Questioni di legittimità costituzionale
Le considerazioni ora svolte inducono a ritenere non manifestamente infondate le questioni di costituzionalità degli artt. 1, comma 1, lett. iii), della legge delega e 177, comma 1, del codice dei contratti pubblici anche con riguardo all’art. 3, comma 2, Cost., sotto il profilo della ragionevolezza.
Obbligo di dismissione totalitaria
L’obbligo di dismissione totalitaria dei lavori, servizi e forniture relativi ad una concessione affidata senza gara sembra infatti eccedere i pur ampi limiti con cui la discrezionalità legislativa può essere esercitata in riferimento al sovraordinato parametro di costituzionalità ora richiamato, a causa delle conseguenze sopra descritte.
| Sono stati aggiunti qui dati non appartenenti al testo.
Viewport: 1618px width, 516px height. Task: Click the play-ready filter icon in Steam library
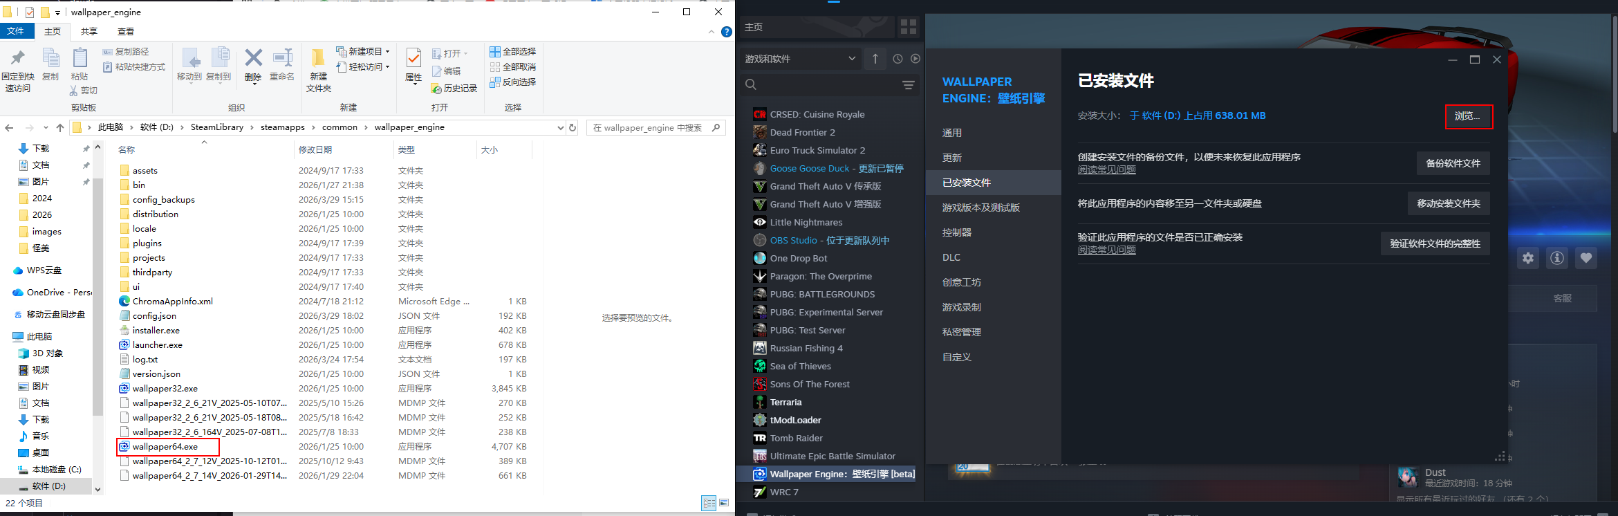coord(915,59)
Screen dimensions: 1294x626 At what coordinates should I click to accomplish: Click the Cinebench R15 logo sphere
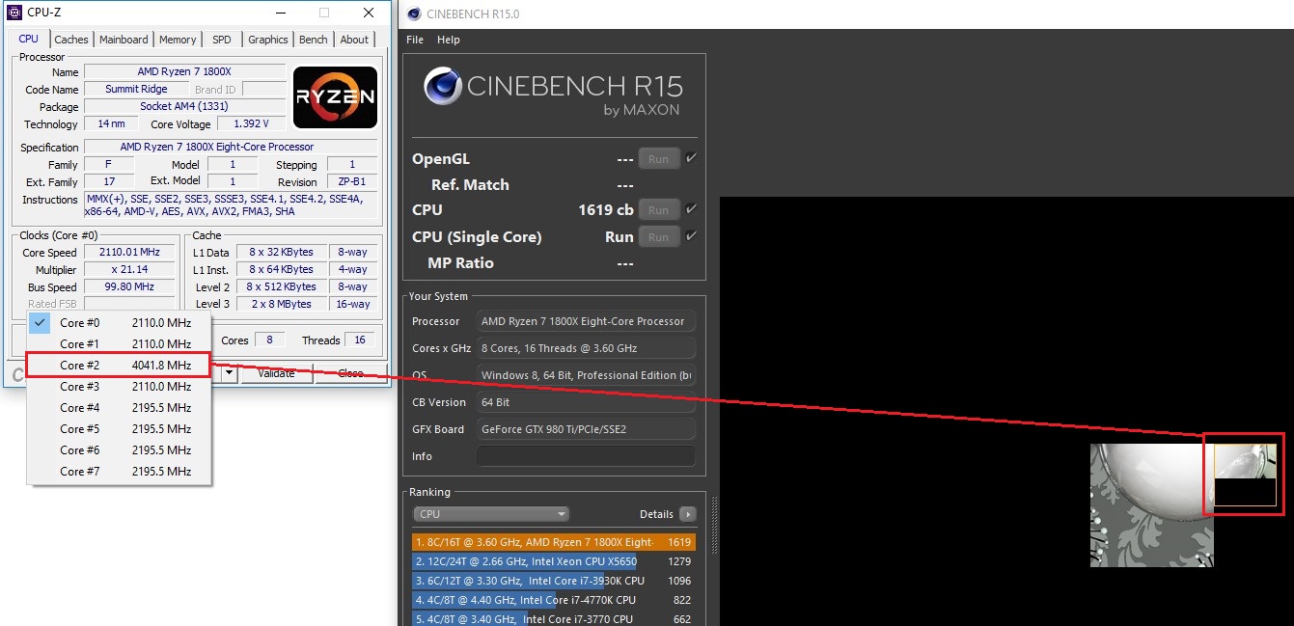point(442,87)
Al medesimo riguardo va aggiunto che rispetto all’integrale esecuzione della concessione è apprezzabile un affidamento del privato affidatario che non può essere ritenuto irragionevole o colpevole, tenuto conto della validità del titolo costitutivo all’epoca della sua formazione e dunque dell’inesistenza di cause – anche occulte – di contrarietà delle stesse all’ordinamento interno (cause che diversamente avrebbero potuto legittimare l’annullamento, la risoluzione o la riduzione della durata della concessione).
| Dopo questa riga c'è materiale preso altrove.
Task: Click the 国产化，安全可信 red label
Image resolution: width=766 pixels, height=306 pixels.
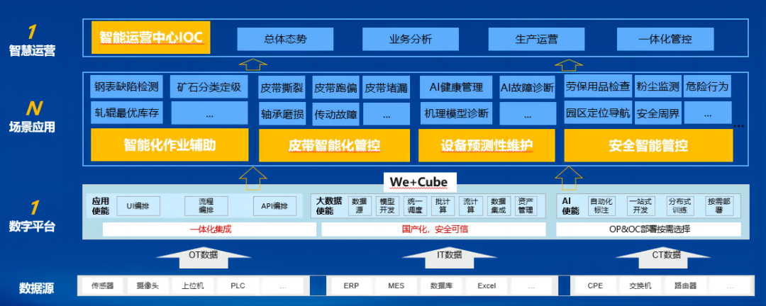Action: (x=434, y=230)
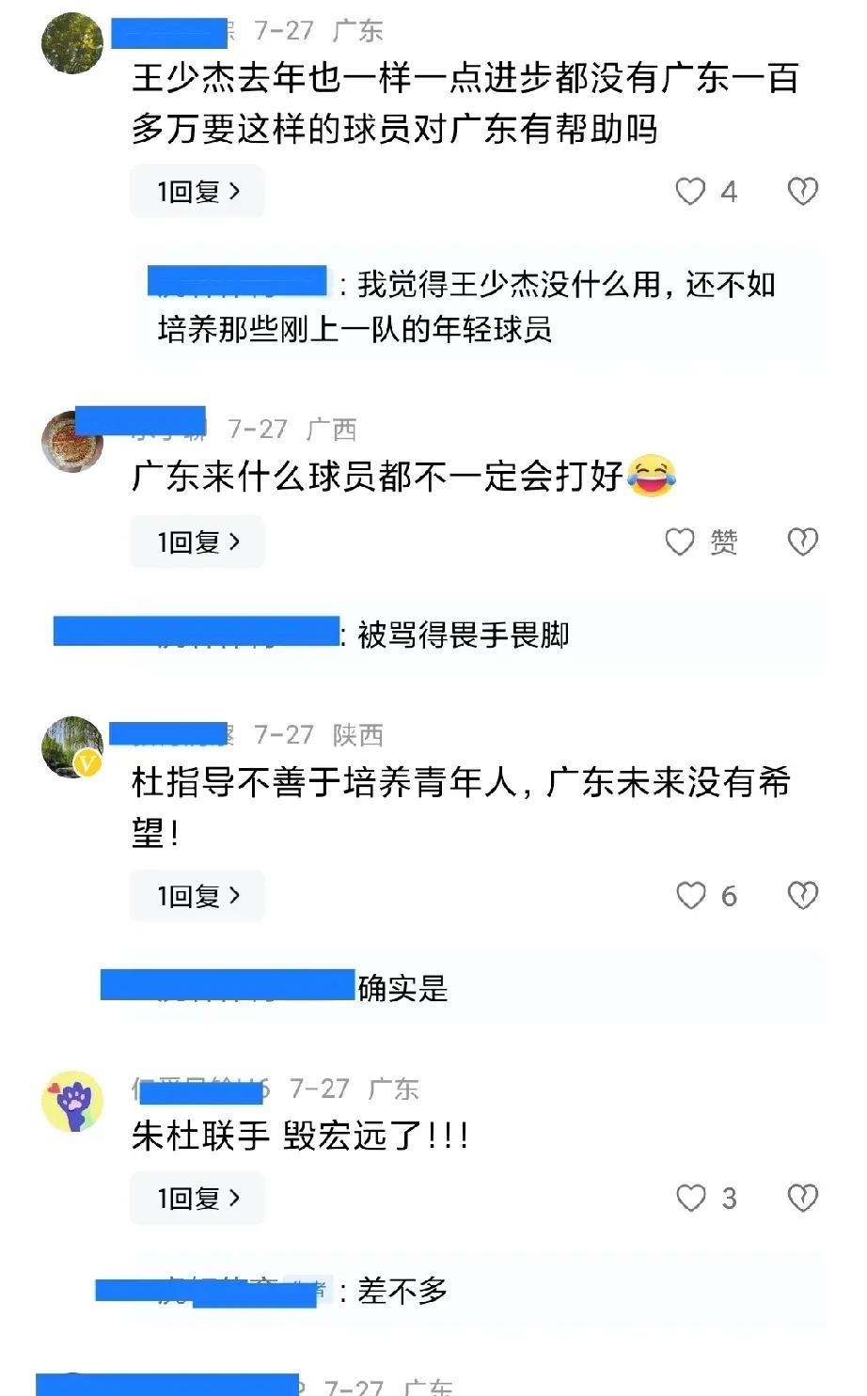The image size is (867, 1396).
Task: Tap the reply 差不多
Action: pyautogui.click(x=402, y=1292)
Scelta legislativa orientata e rimuovere rendite di posizione
La scelta legislativa, pur legittimamente orientata a rimuovere rendite di posizione, non appare pertanto equilibrata rispetto alle contrapposte e altrettanto legittime aspettative dei concessionari di proseguire l’attività economica in corso di svolgimento, con l’inerente realizzazione degli equilibri economico – finanziari su cui erano stati pianificati i relativi investimenti; e di mantenimento delle conoscenze strategiche, tecniche e tecnologiche acquisite e la professionalità acquisite, rilevanti anche sotto il profilo dell’interesse pubblico.
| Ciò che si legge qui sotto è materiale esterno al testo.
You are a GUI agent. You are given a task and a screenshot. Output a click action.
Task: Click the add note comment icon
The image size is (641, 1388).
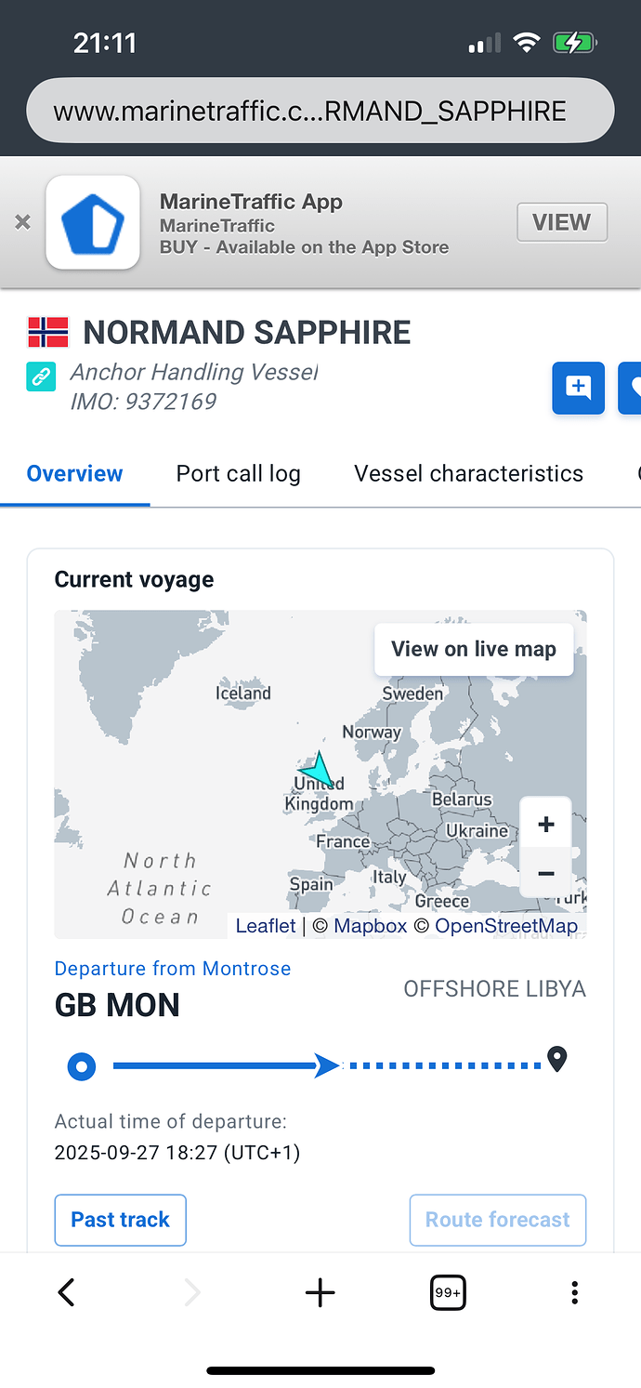[x=578, y=388]

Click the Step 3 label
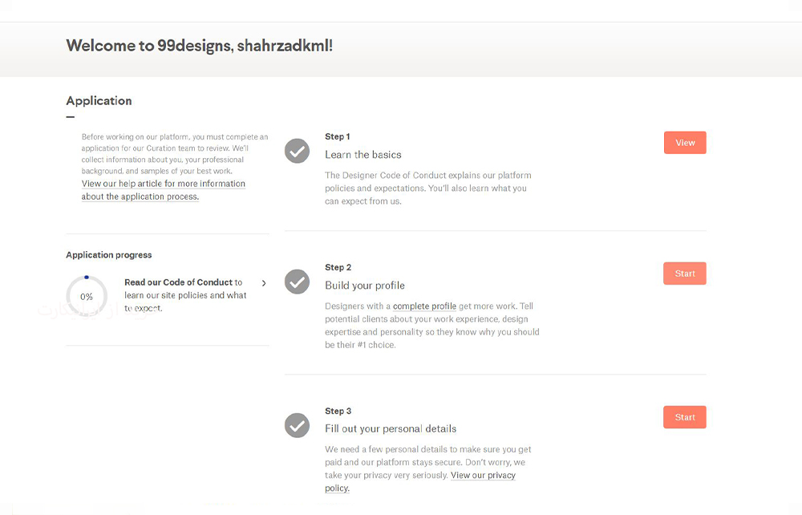(338, 412)
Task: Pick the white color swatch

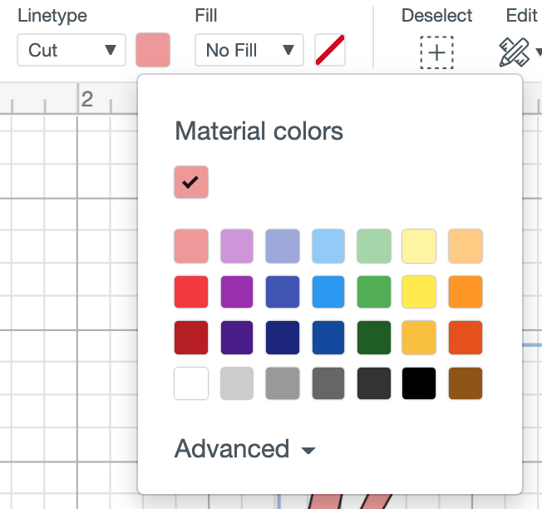Action: pyautogui.click(x=191, y=383)
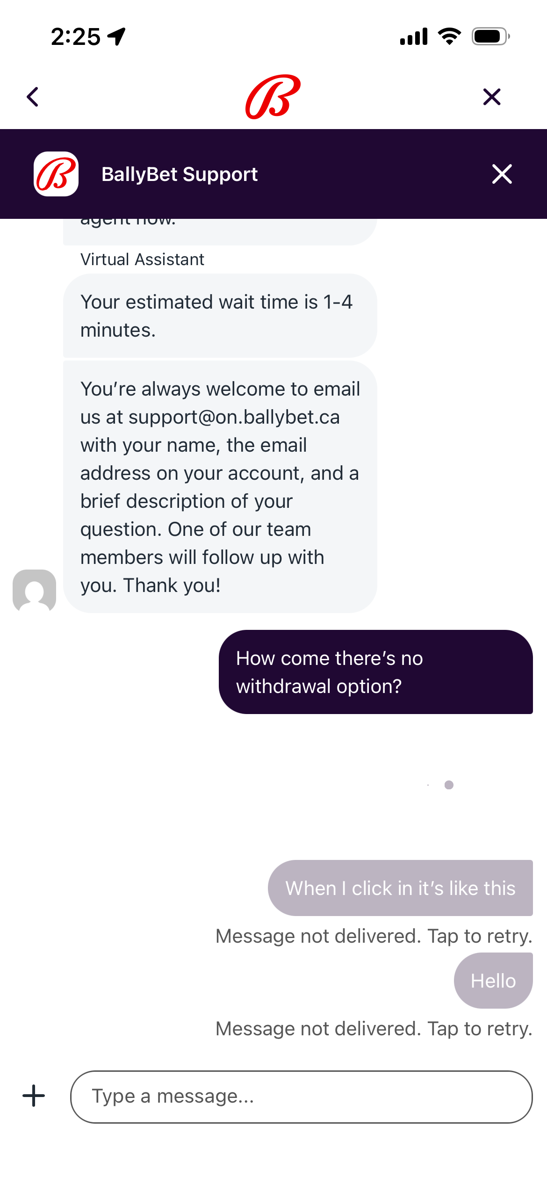Screen dimensions: 547x1184
Task: Tap the cellular signal bars icon
Action: point(414,36)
Obbligo indistinto di dismissione
Ancora sotto il profilo della ragionevolezza può essere
evidenziato il fatto che l’obbligo di dismissione di cui si discute
riguarda indistintamente i concessionari titolari di affidamento
senza gara, indipendentemente dalla effettiva dimensione della
struttura imprenditoriale che gestisce la concessione, dall’oggetto
e dall’importanza del settore strategico cui si riferisce la
concessione, oltre che dal suo valore economico e dal fatto che il
contratto di concessione fosse ancora in vigore al momento
dell’entrata in vigore dell’art. 177, d.lgs. n. 50 del 2016, ovvero
se la concessione fosse scaduta e che versasse in una situazione di
proroga, di fatto o meno.
Per le medesime considerazioni le questioni di legittimità
costituzionale appaiono non manifestamente infondate in relazione
all’art. 97, comma 2, della Costituzione, dal momento che le
concessioni cui si riferisce l’obbligo di dismissione totalitaria
concernono servizi pubblici essenziali, evidentemente rispondenti a
bisogni fondamentali della collettività ed affidati a concessionari
privati per l’incapacità strutturale delle amministrazioni
pubbliche di gestirli in modo efficiente ed efficace. Ciò posto la
norma delegante e delegata non risultano contenere alcuna
considerazione circa gli effetti di tale obbligo di dismissione
sull’efficiente svolgimento di tali servizi pubblici essenziali e
sulle possibili ricadute sull’utenza.